▶ **待办事项**
1) 请重写线性回归笔记中以含有“3.3.2. Correlation of”的词句开头、到“lower than they should be.”结束的部分，并把其中的“standard errors”替换为“标准误”。
2) 线性回归笔记中说，如果误差项之间实际存在相关性，估计的标准误会怎样？
3) 请接着这篇线性回归笔记的最后一句往下写。

这样在 $X_{2}$ 的两种情况下， $X_{1}$ 的 slope 和 intercept 都是不同的，体现了两种不同的变化模式。如果不做 interaction 的话画出来的是两条平行线（slope 相同），忽略了 $X_{2}$ 对 $X_{1}$ 的 slope 的影响。

3.2.2 Non-linear RelationshipsPermalink

前脚提到 interaction term，后面马上就接 polynomial regression 实在是太默契了。

注意 polynomial regression is an approach extending the linear model to accommodate non-linear relationships，比如 quadratic

\begin{matrix} (3.10) & Y \approx β_{0} + β_{1} X + β_{2} X^{2} + ϵ \end{matrix}

But it is still a linear model! Because we can treat $X_{1} = X$ and $X_{2} = X^{2}$

3.3 Potential ProblemsPermalink

书上说的很简略，我也不详细摘录了。做到 “有印象” 就好了，暂不深究。

3.3.1. Non-linearity of the Response-Predictor RelationshipsPermalink

说的就是 true relationship 是否是 linear 的问题。

Residual plots are a useful graphical tool for identifying non-linearity (of the sample?).

For simple linear regression model, we can plot the residuals, $e_{i} = y_{i} - {\hat{y}}_{i}$ , versus the predictor $x_{i}$
For multiple linear regression model, plot $e_{i}$ , versus the predicted (a.k.a fitted) values ${\hat{y}}_{i}$

A smooth of U-shape provides a strong indication of non-linearity in the data.

If the residual plot indicates that there are non-linear associations in the data, then a simple approach is to use non-linear transformations of the predictors, such as $l o g X$ , $\sqrt{X}$ , and $X^{2}$ , in the regression model.

具体见 P92。

3.3.2. Correlation of Error TermsPermalink

An important assumption of the linear regression model is that the error terms, $ϵ_{1}, ϵ_{2}, \dots, ϵ_{n}$ , are uncorrelated.

If in fact there is correlation among the error terms, then the estimated standard errors will tend to underestimate the true standard errors. As a result,

Confidence and prediction intervals will be narrower than they should be.
- 95% CI may in reality have a much lower probability than 0.95 of containing the true value of the parameter
p-values associated with the model will be lower than they should be.

As an extreme example, suppose we accidentally doubled our data, leading to observations and error terms identical in pairs. If we ignored this, our standard error calculations would be as if we had a sample of size $2 n$ , when in fact we have only $n$ samples. Our estimated parameters would be the same for the $2 n$ samples as for the $n$ samples, but the confidence intervals would be narrower by a factor of $\sqrt{2}$ !

▶ **已存数据**
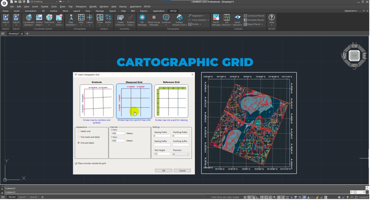This screenshot has height=200, width=370.
Task: Open the Precision dropdown
Action: [181, 154]
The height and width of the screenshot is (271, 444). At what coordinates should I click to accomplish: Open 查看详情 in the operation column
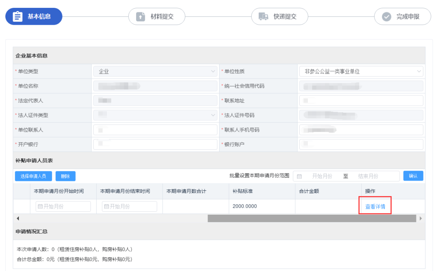pos(375,206)
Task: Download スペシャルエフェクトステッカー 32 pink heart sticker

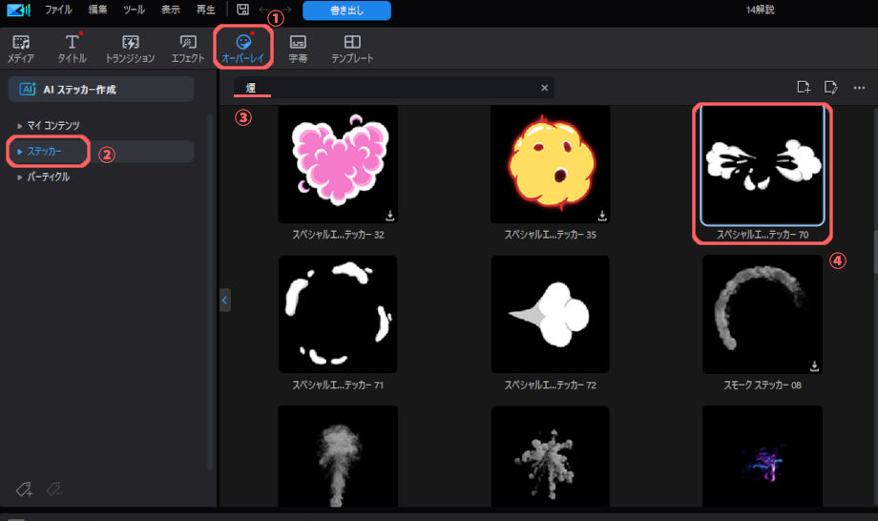Action: click(390, 216)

▶ **答复如下**
1)
3.3.2. Correlation of Error TermsPermalink

An important assumption of the linear regression model is that the error terms, $ϵ_{1}, ϵ_{2}, \dots, ϵ_{n}$ , are uncorrelated.

If in fact there is correlation among the error terms, then the estimated 标准误 will tend to underestimate the true 标准误. As a result,

Confidence and prediction intervals will be narrower than they should be.
- 95% CI may in reality have a much lower probability than 0.95 of containing the true value of the parameter
p-values associated with the model will be lower than they should be.

2) 估计的标准误往往会低估真实的标准误。

3)
correlation of error terms 在 time series 里比较常见. If we plot the residuals from our model versus time, 一个常见的 correlation of error terms 的特征是：连续的 positive residuals 或者 negative residuals。

具体见 P94。

3.3.3 Non-constant Variance of Error TermsPermalink

Another important assumption of the linear regression model is that the error terms have a constant variance, $V a r (ϵ_{i}) = σ^{2}$ . The standard errors, confidence intervals, and hypothesis tests associated with the linear model rely upon this assumption.

Unfortunately, it is often the case that the variances of the error terms are non-constant. For instance, the variances of the error terms may increase with the value of the response. One can identify non-constant variances in the errors, or heteroscedasticity ([hetərəʊskədæs’tɪsətɪ], 异方差性), from the presence of a funnel ([ˈfʌnl], 漏斗) shape (漏斗横放的效果，越往右开口越大) in residual plot.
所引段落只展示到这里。